╭─ Passage
QRecall

Wayne Fruhwald wrote:At times I need to search for a file that is no longer on my hard drive (I may have deleted it days, weeks or months ago). Is there a way to search for that file across all layers?

Yes, but it requires waiting for the next version of QRecall. I have an "x-ray" view on the drawing board that let deleted items from earlier layers show through later layers.

In the mean time, you can set the search options to "Only show matching files", enter you search string, then start moving the layer shade backwards (Command-up arrow). The lost file should appear pretty quickly.

Wayne Fruhwald wrote:I would guess that you currently have a layer index that has an entry for each file in that layer.

Programmers always find it amusing with other people guess how their code works.

Assuming that to be true, it would seem that "Delete Item" for just one layer would only entail removing the appropriate file entry from that layer rather than removing it from all layers.

I must be missing something here. Would you explain why removing a file entry from one layer would be "difficult to implement."?

OK, if you want to get technical, here's the problem. Each layer is essentially a directory structure that represents a complete picture of the captured items at the time they were captured. As QRecall examines the items being captured, it tries to find duplicate data and directory information already in the archive and creates links to it (not really links, but references since the archive is really a database not a directory structure). If a block of data is the same, it links to it. If a file hasn't changed, the layer simply refers to the file record in an older layer. If a directory hasn't change, it stores a reference to that entire directory. So each layer inherits everything that hasn't changed from previous layers.

Deleting an arbitrary file record from a layer would corrupt the data structure if any later layers referred to that record. Likewise, deleting a file from an arbitrary layer changes the "snapshot" of it's enclosing folder. This means that subsequent references to that enclosing folder in later layers are now invalid and might have to be rectified. This in turn would alter any reference to that folder, and its enclosing folder, and so on, and so on.

This problem is completely avoided by deleting the same item from every layer. This "vertical" deletion guarantees that there can't be any dangling references between layers, because all references to the item are deleted from every layer. The only housekeeping that must be done is to remove any direct references between the item and its enclosing folder in each layer, to and account for the size change in those folders. This is pretty straight forward and can be done very quickly.

So now you know.

Wayne Fruhwald wrote:There are times I would like to selectively delete an item from just one or more layers in the archive.

That's a tough one. I'll put it on the wish list, but that would be somewhat difficult to implement.

For example, I may have a large VM and to save space, I would like to delete older versions of the VM while preserving newer ones.

My knee jerk response is to say "then merge the layer with a newer one." That's what merging does. But trying to merge some items in a layer but not others creates anomalies in the archive's structure.

Wayne Fruhwald wrote:Hi James.

Hello, Wayne.

I would like to have the ability to have columns for the information contained in the "Captured n items, n KB (n% duplicate)" section of the log file.

For example, I would like to add columns for: Captured, Written, Duplicate, Files, Folders and Rate.
╰─
- [Exercise prompt] Please answer from the QRecall thread: what key combination moves the layer shade backwards?
╭─ Data supplied
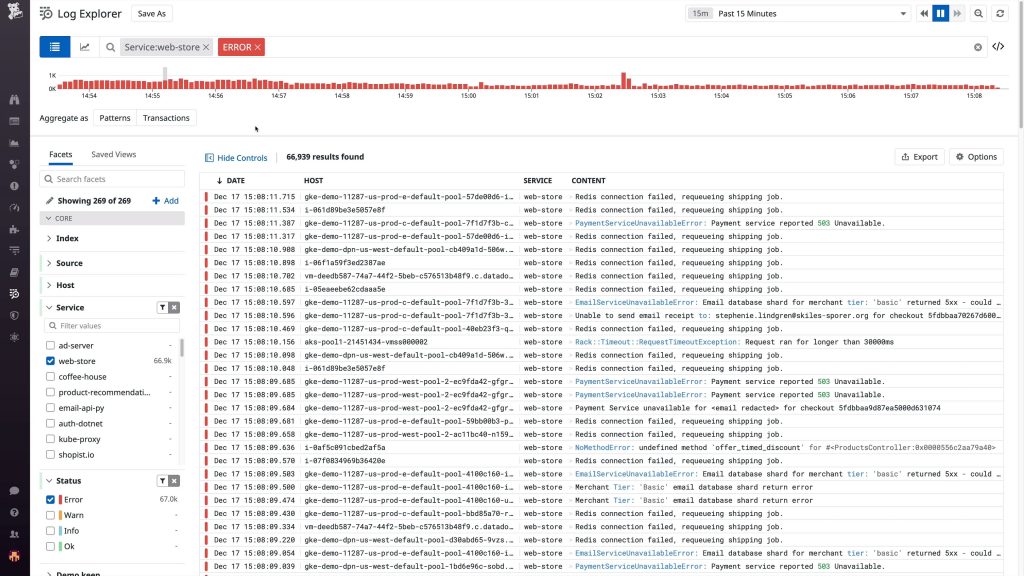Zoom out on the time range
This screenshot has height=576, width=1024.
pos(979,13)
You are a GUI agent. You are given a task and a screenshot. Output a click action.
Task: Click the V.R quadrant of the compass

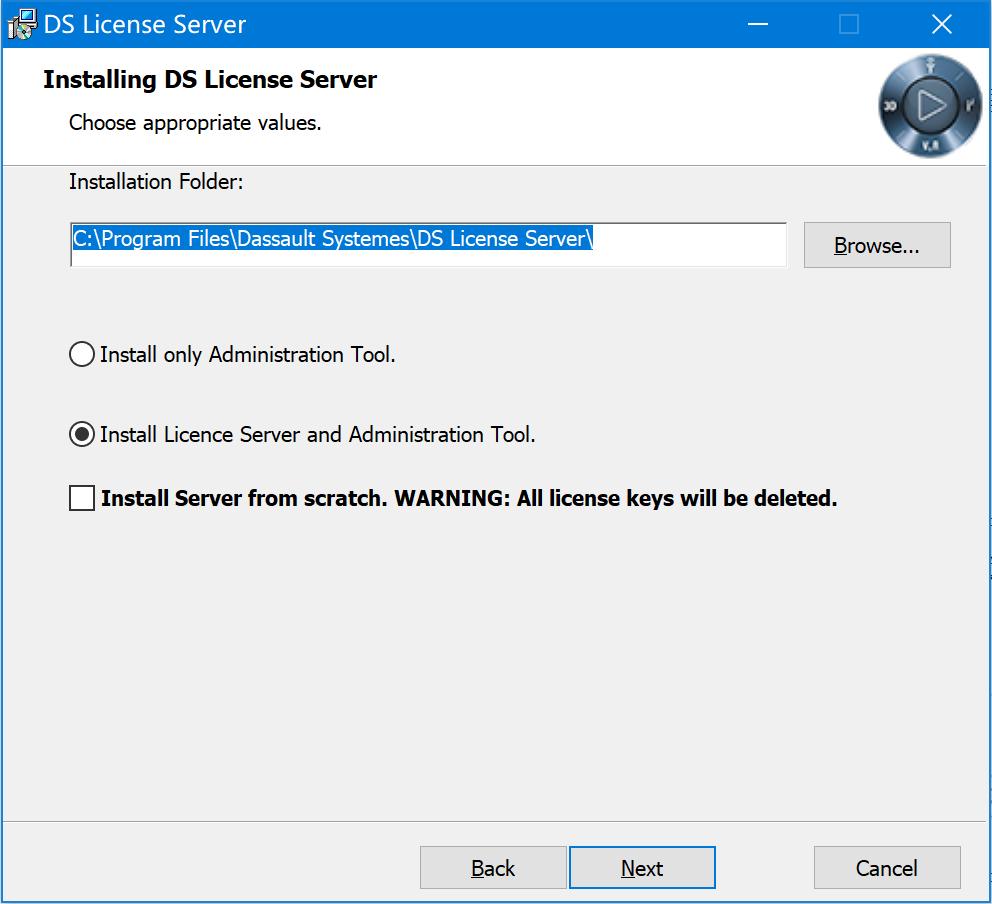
╰─
╭─ Data supplied
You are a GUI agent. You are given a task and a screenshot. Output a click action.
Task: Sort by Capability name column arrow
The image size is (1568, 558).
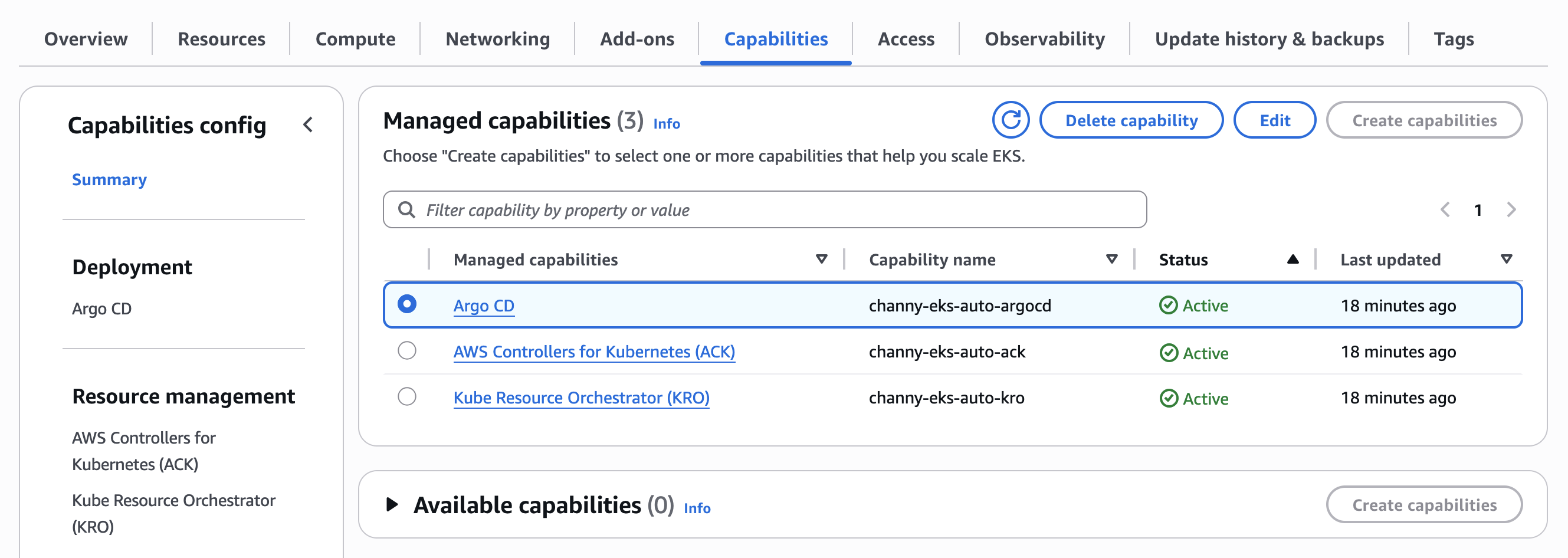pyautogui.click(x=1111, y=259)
╰─
╭─ Data supplied
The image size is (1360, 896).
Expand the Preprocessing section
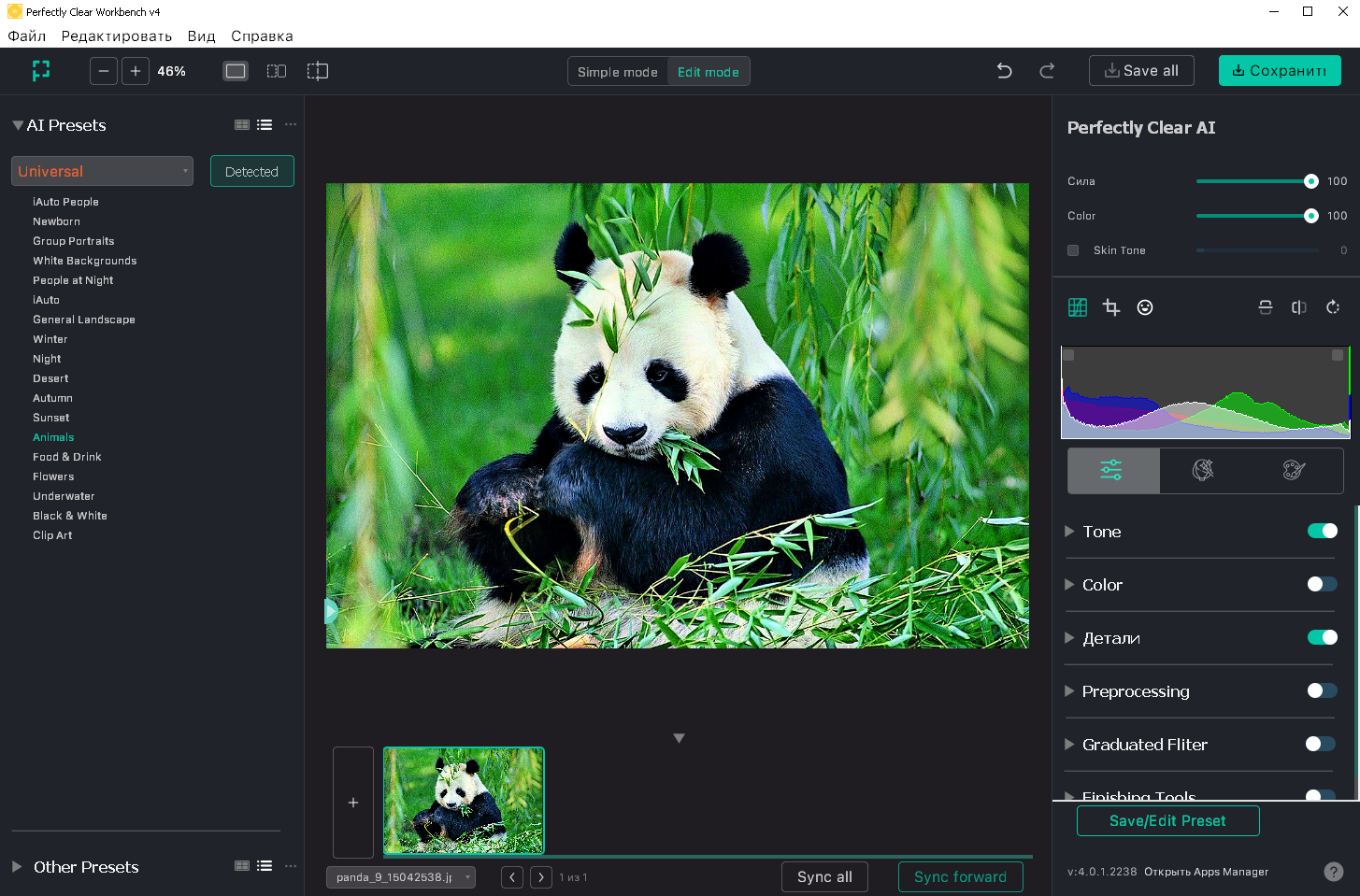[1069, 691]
╰─
- [Response to the task] Command-up arrow.